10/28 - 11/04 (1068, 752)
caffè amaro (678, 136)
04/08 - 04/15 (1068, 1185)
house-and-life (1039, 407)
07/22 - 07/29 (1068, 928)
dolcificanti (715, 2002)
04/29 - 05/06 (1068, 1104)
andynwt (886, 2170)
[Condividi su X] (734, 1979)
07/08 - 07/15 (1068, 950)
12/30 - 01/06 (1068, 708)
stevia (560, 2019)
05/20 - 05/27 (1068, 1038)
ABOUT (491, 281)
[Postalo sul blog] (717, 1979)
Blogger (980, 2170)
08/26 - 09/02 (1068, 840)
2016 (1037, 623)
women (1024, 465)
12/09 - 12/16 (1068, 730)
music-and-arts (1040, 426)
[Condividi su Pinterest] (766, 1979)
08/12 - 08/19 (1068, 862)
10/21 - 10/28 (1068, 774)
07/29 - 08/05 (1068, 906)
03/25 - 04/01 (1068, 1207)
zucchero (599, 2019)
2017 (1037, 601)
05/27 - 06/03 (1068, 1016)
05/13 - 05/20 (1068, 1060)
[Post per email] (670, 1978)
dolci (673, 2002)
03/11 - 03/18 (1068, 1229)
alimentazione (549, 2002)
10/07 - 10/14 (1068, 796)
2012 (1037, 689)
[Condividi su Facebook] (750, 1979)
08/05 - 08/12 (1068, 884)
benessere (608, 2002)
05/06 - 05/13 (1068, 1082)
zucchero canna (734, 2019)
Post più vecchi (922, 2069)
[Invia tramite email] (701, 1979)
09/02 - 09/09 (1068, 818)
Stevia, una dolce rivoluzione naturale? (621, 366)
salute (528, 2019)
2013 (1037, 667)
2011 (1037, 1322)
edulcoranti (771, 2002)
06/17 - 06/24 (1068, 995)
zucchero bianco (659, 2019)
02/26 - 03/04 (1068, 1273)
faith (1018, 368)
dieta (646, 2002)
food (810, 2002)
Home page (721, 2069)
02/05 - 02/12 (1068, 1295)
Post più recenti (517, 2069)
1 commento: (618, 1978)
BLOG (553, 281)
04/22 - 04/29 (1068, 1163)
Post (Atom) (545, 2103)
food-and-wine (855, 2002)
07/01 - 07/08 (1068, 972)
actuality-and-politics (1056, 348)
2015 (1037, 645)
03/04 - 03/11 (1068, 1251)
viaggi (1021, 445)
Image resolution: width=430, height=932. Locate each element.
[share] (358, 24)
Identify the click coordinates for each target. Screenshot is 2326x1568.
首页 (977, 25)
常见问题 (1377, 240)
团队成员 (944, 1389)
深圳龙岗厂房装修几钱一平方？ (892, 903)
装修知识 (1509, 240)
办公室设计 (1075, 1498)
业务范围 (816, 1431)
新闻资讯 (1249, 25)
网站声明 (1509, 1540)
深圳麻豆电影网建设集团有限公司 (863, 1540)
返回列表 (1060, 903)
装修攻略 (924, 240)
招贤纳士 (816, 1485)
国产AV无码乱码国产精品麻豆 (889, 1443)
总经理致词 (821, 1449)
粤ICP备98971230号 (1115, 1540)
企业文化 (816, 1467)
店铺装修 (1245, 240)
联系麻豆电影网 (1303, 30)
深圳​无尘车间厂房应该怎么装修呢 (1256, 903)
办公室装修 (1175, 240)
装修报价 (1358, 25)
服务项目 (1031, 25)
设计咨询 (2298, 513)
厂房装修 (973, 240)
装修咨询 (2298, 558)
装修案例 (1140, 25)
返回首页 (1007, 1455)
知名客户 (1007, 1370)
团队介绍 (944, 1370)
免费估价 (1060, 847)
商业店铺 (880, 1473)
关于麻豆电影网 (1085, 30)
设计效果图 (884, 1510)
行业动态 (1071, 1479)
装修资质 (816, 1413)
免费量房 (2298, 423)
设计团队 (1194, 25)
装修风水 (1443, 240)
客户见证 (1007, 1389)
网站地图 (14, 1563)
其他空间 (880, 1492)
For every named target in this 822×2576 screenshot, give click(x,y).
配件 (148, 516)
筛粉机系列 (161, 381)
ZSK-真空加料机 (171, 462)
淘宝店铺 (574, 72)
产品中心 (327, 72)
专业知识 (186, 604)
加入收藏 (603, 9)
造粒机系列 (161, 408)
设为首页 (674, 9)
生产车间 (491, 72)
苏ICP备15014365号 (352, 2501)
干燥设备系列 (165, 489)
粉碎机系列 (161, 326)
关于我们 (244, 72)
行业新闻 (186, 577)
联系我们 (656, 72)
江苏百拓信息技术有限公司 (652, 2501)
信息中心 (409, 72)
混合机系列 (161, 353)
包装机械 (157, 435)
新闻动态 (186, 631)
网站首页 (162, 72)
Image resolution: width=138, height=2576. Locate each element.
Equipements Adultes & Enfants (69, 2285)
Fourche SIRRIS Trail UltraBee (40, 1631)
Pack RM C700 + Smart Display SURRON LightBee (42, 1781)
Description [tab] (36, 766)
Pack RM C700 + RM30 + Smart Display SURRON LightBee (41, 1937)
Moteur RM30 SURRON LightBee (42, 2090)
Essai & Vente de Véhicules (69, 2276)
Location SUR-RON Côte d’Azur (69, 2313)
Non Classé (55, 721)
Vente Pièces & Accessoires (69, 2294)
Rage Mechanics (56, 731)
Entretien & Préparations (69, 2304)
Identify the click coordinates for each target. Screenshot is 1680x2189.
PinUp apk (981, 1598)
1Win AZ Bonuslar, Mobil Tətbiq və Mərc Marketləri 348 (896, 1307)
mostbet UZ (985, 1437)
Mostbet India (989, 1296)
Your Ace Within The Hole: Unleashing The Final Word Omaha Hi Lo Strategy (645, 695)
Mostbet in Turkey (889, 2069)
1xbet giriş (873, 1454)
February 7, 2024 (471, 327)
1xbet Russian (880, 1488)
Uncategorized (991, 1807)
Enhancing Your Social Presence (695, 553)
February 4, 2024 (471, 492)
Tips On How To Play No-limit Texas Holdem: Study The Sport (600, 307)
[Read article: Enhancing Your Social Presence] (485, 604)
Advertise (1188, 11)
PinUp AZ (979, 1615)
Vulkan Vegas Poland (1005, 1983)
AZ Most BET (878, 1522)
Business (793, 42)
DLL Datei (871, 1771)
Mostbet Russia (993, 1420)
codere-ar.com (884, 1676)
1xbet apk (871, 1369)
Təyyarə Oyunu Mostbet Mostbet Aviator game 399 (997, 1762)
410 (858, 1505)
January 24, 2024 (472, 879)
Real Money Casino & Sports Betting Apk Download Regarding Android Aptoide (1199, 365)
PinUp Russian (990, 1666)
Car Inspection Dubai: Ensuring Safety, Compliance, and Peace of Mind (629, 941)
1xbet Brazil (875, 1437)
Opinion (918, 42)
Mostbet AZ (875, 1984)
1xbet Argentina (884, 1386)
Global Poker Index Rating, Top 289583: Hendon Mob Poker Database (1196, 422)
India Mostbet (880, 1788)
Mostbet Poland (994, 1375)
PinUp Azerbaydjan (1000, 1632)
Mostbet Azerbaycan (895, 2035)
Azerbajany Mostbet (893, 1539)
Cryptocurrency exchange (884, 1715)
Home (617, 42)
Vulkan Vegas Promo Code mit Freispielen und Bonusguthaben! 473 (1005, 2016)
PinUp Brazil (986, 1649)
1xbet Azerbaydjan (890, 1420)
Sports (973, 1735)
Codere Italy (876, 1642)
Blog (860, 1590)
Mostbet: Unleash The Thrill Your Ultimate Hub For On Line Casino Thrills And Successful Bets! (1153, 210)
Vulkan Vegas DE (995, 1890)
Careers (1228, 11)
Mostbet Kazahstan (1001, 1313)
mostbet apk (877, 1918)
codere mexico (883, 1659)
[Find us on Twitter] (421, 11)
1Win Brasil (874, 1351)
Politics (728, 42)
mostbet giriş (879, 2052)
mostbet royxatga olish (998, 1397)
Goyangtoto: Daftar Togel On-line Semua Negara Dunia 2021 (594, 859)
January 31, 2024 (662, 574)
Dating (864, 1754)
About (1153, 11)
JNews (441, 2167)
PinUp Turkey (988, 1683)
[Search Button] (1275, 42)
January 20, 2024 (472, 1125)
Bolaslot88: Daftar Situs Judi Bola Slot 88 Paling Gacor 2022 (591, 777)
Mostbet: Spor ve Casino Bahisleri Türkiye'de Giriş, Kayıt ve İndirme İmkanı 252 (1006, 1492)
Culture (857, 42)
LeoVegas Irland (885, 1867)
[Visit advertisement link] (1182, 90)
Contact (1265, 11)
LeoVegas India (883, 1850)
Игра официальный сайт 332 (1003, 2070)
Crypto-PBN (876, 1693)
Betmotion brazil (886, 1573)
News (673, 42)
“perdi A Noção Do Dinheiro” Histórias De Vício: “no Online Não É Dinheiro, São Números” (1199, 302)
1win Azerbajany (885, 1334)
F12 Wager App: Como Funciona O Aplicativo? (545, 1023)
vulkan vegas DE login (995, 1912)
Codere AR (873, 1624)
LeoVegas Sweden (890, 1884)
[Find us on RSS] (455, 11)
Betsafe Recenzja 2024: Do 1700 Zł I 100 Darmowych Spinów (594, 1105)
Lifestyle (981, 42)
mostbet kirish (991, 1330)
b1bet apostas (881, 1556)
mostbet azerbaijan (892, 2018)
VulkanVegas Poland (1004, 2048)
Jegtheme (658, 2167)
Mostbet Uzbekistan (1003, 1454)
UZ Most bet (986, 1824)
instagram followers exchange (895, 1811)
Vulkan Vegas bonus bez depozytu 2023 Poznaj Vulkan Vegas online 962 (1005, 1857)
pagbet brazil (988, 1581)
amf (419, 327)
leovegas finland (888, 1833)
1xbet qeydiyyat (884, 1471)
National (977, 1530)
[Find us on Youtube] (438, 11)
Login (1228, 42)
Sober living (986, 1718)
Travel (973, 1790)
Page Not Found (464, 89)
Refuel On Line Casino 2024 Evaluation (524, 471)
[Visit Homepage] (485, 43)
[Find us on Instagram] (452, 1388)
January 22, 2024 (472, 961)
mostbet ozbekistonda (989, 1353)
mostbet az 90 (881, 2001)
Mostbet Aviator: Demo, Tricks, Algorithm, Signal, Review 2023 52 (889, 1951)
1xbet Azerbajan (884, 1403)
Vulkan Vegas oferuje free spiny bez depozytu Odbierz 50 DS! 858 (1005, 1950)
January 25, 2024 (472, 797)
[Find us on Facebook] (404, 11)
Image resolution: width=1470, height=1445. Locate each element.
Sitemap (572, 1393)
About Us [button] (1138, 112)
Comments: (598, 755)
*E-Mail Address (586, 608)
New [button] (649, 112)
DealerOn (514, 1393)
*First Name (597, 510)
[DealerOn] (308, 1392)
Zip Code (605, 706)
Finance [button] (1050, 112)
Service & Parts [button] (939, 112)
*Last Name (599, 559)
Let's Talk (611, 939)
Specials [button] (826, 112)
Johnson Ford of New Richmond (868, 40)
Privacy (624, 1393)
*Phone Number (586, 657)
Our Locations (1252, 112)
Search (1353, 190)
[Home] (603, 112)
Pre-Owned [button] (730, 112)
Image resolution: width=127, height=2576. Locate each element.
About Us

====

_Problem to work on_:
The answer should contain only the lines from the first line of the entries through the line holding "网站声明 (1509, 1540)", each exactly as written.

_Written solution_:
10/28 - 11/04 (1068, 752)
caffè amaro (678, 136)
04/08 - 04/15 (1068, 1185)
house-and-life (1039, 407)
07/22 - 07/29 (1068, 928)
dolcificanti (715, 2002)
04/29 - 05/06 (1068, 1104)
andynwt (886, 2170)
[Condividi su X] (734, 1979)
07/08 - 07/15 (1068, 950)
12/30 - 01/06 (1068, 708)
stevia (560, 2019)
05/20 - 05/27 (1068, 1038)
ABOUT (491, 281)
[Postalo sul blog] (717, 1979)
Blogger (980, 2170)
08/26 - 09/02 (1068, 840)
2016 (1037, 623)
women (1024, 465)
12/09 - 12/16 (1068, 730)
music-and-arts (1040, 426)
[Condividi su Pinterest] (766, 1979)
08/12 - 08/19 (1068, 862)
10/21 - 10/28 (1068, 774)
07/29 - 08/05 (1068, 906)
03/25 - 04/01 (1068, 1207)
zucchero (599, 2019)
2017 (1037, 601)
05/27 - 06/03 (1068, 1016)
05/13 - 05/20 (1068, 1060)
[Post per email] (670, 1978)
dolci (673, 2002)
03/11 - 03/18 (1068, 1229)
alimentazione (549, 2002)
10/07 - 10/14 (1068, 796)
2012 (1037, 689)
[Condividi su Facebook] (750, 1979)
08/05 - 08/12 (1068, 884)
benessere (608, 2002)
05/06 - 05/13 (1068, 1082)
zucchero canna (734, 2019)
Post più vecchi (922, 2069)
[Invia tramite email] (701, 1979)
09/02 - 09/09 (1068, 818)
Stevia, una dolce rivoluzione naturale? (621, 366)
salute (528, 2019)
2013 (1037, 667)
2011 (1037, 1322)
edulcoranti (771, 2002)
06/17 - 06/24 (1068, 995)
zucchero bianco (659, 2019)
02/26 - 03/04 (1068, 1273)
faith (1018, 368)
dieta (646, 2002)
food (810, 2002)
Home page (721, 2069)
02/05 - 02/12 (1068, 1295)
Post più recenti (517, 2069)
1 commento: (618, 1978)
BLOG (553, 281)
04/22 - 04/29 (1068, 1163)
Post (Atom) (545, 2103)
food-and-wine (855, 2002)
07/01 - 07/08 (1068, 972)
actuality-and-politics (1056, 348)
2015 (1037, 645)
03/04 - 03/11 (1068, 1251)
viaggi (1021, 445)
Image resolution: width=430, height=932. Locate each element.
[share] (358, 24)
Identify the click coordinates for each target. Screenshot is 2326x1568.
首页 (977, 25)
常见问题 (1377, 240)
团队成员 (944, 1389)
深圳龙岗厂房装修几钱一平方？ (892, 903)
装修知识 (1509, 240)
办公室设计 (1075, 1498)
业务范围 (816, 1431)
新闻资讯 (1249, 25)
网站声明 (1509, 1540)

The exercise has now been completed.